STORY BY LISA ZAHNER, (Week of June 21, 2012)
The top 20 managerial positions at the City of Vero Beach offer an unpublicized and unusual fringe benefit: four weeks of annual paid vacation after two years on the job, increasing to five weeks of paid vacation after the fifth year.
This policy applies to heads and assistant heads of city departments, as well as to the top positions of city manager, city clerk and city attorney, Human Resources Manager Lynne George confirmed last week.
The special perk for the “professional” employee has been a long-standing recruitment tool to attract talent to the city, but it’s a secret Vero likes to keep under wraps, said Indian River County Administrator Joe Baird.
“That number of vacation days the professional employees get is unbelievable. It’s ridiculous, it blows my mind,” Baird said. “I just really can’t figure out how they can do that, and how their managers can take that much time off.”
That’s only the most generous piece of the city’s vacation, holiday and sick leave policy, which sees any Vero Beach employee with 20 years of service receive 48 paid days off per year.
That’s nine weeks and three days out of 52 weeks – or almost one week for every four weeks worked.

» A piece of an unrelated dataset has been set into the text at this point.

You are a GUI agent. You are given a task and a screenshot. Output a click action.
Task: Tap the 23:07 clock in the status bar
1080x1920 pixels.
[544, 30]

Twenty-five days of that is vacation time, plus 12 days of sick time plus 11 paid holidays. Not counting any time the employee has banked, if he or she took all the time allotted each year, that employee’s desk or seat or truck or patrol car would be empty the equivalent of nearly one day every single work week.
The vacation time alone for a 20-year employee amounts to five weeks or nearly 10 percent of the year off duty.
According to a CNN report published in May, based upon a study commissioned by JetBlue Airlines, American workers surveyed receive an average of 15 days or three weeks of vacation time per year.
Of that, the average worker leaves 11 days of vacation time unused in the past three years since the recession hit, even though most in the private sector end up forfeiting the time. The study showed people were reluctant to go on holiday because “employees who saw their workloads build up over those years feel they can’t afford to take time off.”
One fifth of workers said they had no money to travel, so they would rather be on the job and not have work pile up awaiting their return. Nine percent told researchers conducting the study that they were insecure about their jobs and were actually afraid to take time off because they didn’t want the boss to realize that things ran smoothly without them.
Vero Beach department heads apparently felt no such pressures or had no such concerns. Public records show that, with a few exceptions, most of them took a full three to four weeks’ vacation per year over the past 10 years.
The county has a considerably more restrictive vacation policy, giving employees 10 vacation days annually from one year of service until the five-year mark. They then receive an additional one day per year until the 14th year when they top out at 20 vacation days per year.
Though four weeks is a typical holiday for Vero’s top staffers, there were a few notable years in the public record.
In 2009, when Vero Beach Electric was in crisis and customers were paying 54 percent higher rates than Florida Power and Light, Electric Utility Director R.B. Sloan took six weeks paid vacation. That same year, Power Resources Director Jim Stevens took five weeks and four days’ paid vacation off from running the Big Blue power plant
In 2008, 2009 and 2010, the man in the city’s proverbial hot seat, City Manager Jim Gabbard took four weeks and two days of paid vacation each year.
In 2010, City Attorney Charles Vitunac took nearly five weeks off
In 2006, then-Police Chief Don Dappen took six weeks and four days off and Public Works Director Monte Falls took six weeks and two days off for his vacation.
Councilwoman Tracy Carroll, asked about the generous vacation policy for the city’s “professional”employees, said she had never been told of its existence, despite the fact that paid time off has been a popular discussion item with the council since the fall of 2010.
“I’m very surprised and it concerns me that there are other policies within the city like this that we should question, but that we’re not being told about to protect benefits as we try to cut back on the excesses of the past,” Carroll said.
“I’m very disappointed that as we ask for information, we need to craft our questions in such a way that looks at all these possibilities,” she said.
In its recent efforts to curb the expense incurred going forward from banked time off, Carroll said the council may have addressed these accelerated benefits if they had known about them. Extra vacation time granted to the city’s top-paid employees exponentially affects the sum of cash payouts upon retirement.